Zamigotał lekko jak hologram i po chwili już go tam nie było.
Zamiast niego stała tam jakaś młoda kobieta o zielonkawo-brązowym
odcieniu skóry i w poszarpanej, brudnej sukience. Twarz mogłaby być
nawet ładna, gdyby nie chorobliwy odcień i złość w oczach.
Czerwonych oczach.
-
Tartar niech pochłonie tych synów Hadesa! - wrzasnęła piskliwym
głosem, który brzmiał, jakby śpiewaczka operowa wlała sobie kwas
do gardła – Nie żeby spotkała innych oprócz tego, ale i tak! -
rzuciła nam spojrzenie spode łba.
Zadrżałam
i cofnęłam się gwałtownie, zapominając o tym, że za mną stał
wspomniany przez nią syn Hadesa. Wpadłam na niego i oboje runęliśmy
w błoto z głośnym “PLUSK!!!”. Przez głowę przemknęła mi
straszna myśl o utopieniu się w tej gęstej mazi. Nie otwierałam
oczu, ale czułam, że coś czai się pode mną w tym bagnie.
Na
szczęście udało mi się wygrzebać na powierzchnię, podobnie jak
Nico. Gdyby nie okropna sytuacja, w jakiej się znajdowaliśmy, na
pewno bym się uśmiała. Chłopak wyglądał jakby jakiś
niewdzięczny potwór zwrócił na niego zawartość swojego żołądka.
Nico
musiał zobaczyć mój wyraz twarzy, ale modliłam się do Mojr, żeby
nie odkrył, o czym myślałam.
-
Ty też nie wyglądasz lepiej – syn Hadesa uśmiechnął się.
Głupie Mojry.
Jedynym
plusem tego, że błoto miałam też na całej twarzy było to, że
zakryło ono mój rumieniec. Extra. Mam chłopaka od bodajże doby, a
już miał okazję oglądać mnie całą umazaną błotem. Bogowie,
ale obciach.
Z
miejsca, gdzie stała nimfa bagna dobiegł mnie syk. Szybko
spojrzałam w tamtą stronę. Okropna dziewczyna pełzła do nas po
powierzchni błocka. Już wiedziałam, dlaczego ma tak brudną
kieckę.
Wyciągnęłam
mój miecz z pochwy, a w mojej głowie zapaliło się ostrzegawcze
światełko mówiące, że miałam szczęście, że nie nadziałam
się na niego w nocy, kiedy spałam z nim u boku. W myślach
zaznaczyłam sobie, żeby następnym razem uważać.
Nico
też wyciągnął miecz. Jego oczy błyszczały w ciemnościach, a ja
poczułam się szczęśliwa jak nigdy, że odwzajemnia moje uczucia.

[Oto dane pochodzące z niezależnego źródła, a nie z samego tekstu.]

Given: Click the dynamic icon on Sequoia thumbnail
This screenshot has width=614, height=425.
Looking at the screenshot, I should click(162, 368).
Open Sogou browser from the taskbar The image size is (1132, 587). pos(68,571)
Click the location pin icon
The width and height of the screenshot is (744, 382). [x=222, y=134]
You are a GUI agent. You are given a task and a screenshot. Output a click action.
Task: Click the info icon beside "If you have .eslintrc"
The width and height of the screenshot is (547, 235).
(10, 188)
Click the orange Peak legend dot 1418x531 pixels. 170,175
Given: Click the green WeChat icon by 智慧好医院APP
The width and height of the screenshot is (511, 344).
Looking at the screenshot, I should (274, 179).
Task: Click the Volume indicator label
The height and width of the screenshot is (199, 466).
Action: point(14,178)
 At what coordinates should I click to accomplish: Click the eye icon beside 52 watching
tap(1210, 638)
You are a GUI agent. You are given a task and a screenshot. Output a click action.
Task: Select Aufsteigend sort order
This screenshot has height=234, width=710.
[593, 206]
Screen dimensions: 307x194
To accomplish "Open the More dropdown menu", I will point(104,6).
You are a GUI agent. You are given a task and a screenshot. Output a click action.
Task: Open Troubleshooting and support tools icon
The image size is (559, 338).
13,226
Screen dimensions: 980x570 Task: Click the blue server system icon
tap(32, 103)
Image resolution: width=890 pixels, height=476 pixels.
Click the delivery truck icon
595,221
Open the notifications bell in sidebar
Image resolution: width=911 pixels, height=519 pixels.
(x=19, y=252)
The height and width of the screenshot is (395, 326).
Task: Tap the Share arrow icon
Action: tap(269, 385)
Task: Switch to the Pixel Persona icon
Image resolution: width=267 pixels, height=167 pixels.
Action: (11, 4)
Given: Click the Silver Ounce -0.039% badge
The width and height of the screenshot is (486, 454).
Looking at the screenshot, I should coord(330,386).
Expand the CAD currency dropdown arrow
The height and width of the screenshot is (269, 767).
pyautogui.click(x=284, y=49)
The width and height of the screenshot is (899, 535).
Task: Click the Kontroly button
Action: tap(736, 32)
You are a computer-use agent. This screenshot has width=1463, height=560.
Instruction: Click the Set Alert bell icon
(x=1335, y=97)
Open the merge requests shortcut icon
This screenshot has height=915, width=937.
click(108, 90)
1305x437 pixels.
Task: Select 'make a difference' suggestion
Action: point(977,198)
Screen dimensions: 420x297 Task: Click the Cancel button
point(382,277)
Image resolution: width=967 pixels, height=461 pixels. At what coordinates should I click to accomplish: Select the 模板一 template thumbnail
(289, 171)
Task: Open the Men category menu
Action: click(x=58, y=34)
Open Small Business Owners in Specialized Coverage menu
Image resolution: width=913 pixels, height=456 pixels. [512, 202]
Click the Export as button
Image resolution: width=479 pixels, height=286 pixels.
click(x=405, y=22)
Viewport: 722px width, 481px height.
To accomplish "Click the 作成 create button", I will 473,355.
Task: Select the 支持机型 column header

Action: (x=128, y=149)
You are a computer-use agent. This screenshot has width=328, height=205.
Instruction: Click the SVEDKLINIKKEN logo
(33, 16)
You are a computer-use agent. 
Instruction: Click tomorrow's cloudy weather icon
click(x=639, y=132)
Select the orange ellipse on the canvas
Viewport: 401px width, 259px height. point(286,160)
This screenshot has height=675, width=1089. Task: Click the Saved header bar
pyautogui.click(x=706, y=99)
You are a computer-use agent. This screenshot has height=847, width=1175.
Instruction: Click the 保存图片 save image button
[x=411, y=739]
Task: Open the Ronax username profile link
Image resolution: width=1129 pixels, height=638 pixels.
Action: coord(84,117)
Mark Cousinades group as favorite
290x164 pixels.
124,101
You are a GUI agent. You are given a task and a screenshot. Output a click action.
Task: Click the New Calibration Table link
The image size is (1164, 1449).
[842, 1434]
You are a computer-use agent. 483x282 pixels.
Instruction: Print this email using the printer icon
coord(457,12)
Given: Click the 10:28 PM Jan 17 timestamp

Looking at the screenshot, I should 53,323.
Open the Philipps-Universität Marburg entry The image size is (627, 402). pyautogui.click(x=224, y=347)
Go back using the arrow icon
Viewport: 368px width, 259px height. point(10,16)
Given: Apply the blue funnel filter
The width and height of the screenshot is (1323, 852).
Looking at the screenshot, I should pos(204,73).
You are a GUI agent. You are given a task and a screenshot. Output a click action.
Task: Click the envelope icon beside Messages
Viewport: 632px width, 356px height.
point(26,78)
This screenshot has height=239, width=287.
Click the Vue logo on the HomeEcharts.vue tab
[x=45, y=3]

Nadal wydawało mi się to niemożliwe. Tak samo, jak to, że ja
byłam w stanie się zakochać! Byłam ciekawa, czy on też się
dziwi, że on
umiał. Nie wyglądał na takiego, któremu to przychodzi łatwo, wiec
podejrzewałam, że tak.
Zeusie!
Co jest ze mną nie tak?! Zaraz jakaś okropna, zgniła nimfa się na
nas rzuci, a ja myślę o miłości?! Otrząsnęłam się i
przybrałam pozę do walki.
I
właśnie wtedy zdarzyło się coś, co sprawiło, że wszystko znowu
się zawikłało. Mojry najwidoczniej uznały, że atak jednej
wściekłej nimfy nie jest wystarczająco przerażający. Przecież
co takiego może nam zrobić jedna dziewczyna? To takie banalne!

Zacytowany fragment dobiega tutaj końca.